*** Block opens ***

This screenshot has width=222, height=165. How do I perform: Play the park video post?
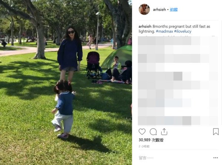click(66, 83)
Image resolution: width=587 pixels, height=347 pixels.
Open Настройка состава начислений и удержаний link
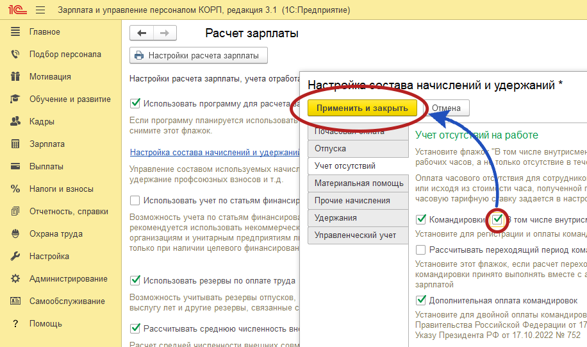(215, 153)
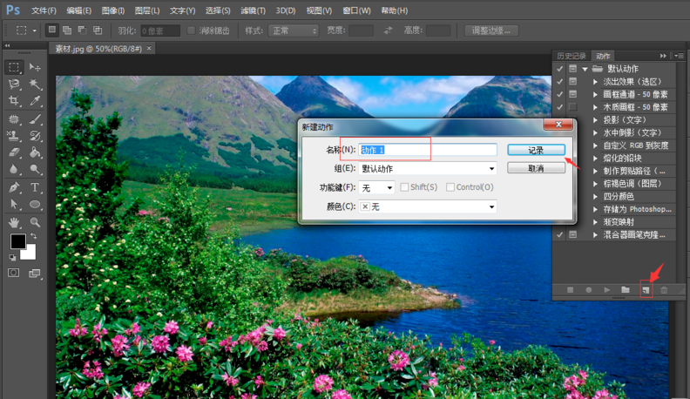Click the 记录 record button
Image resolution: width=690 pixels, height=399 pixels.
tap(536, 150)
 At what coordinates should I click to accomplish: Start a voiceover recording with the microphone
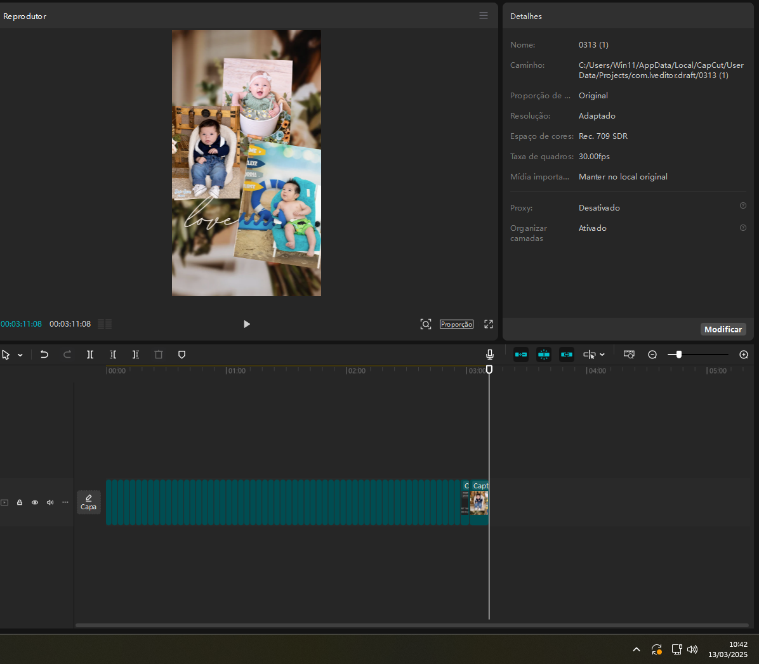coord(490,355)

*** Block closes ***
*** Block opens ***

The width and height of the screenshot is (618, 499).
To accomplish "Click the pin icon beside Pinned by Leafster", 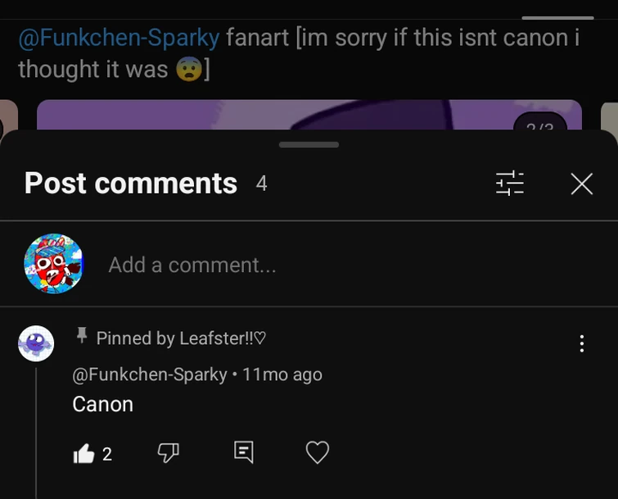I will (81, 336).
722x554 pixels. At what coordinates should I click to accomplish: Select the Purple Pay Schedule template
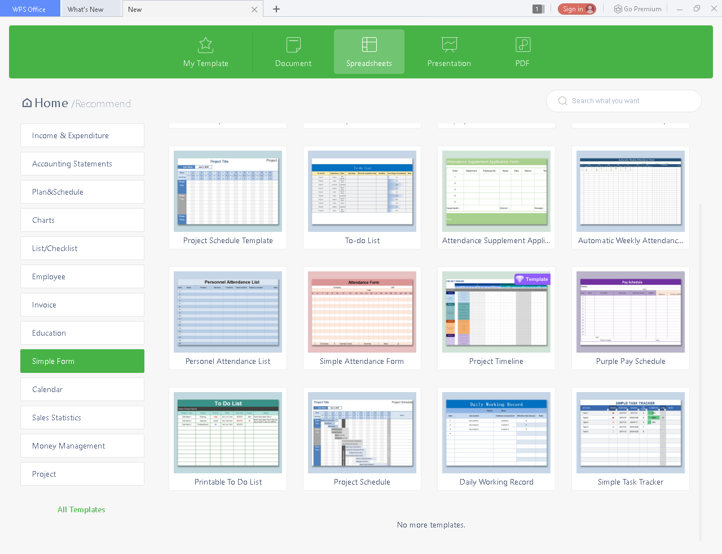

*** Block closes ***

• **What the exercise asks**: Look above for the line holding "This screenshot has" and output everything from it down to the line holding "Image resolution: width=587", both ends included, exactly and without images.

• **Solution to this problem**:
This screenshot has width=222, height=165. How do I perform: Play the park video post?
click(66, 83)
Image resolution: width=587 pixels, height=347 pixels.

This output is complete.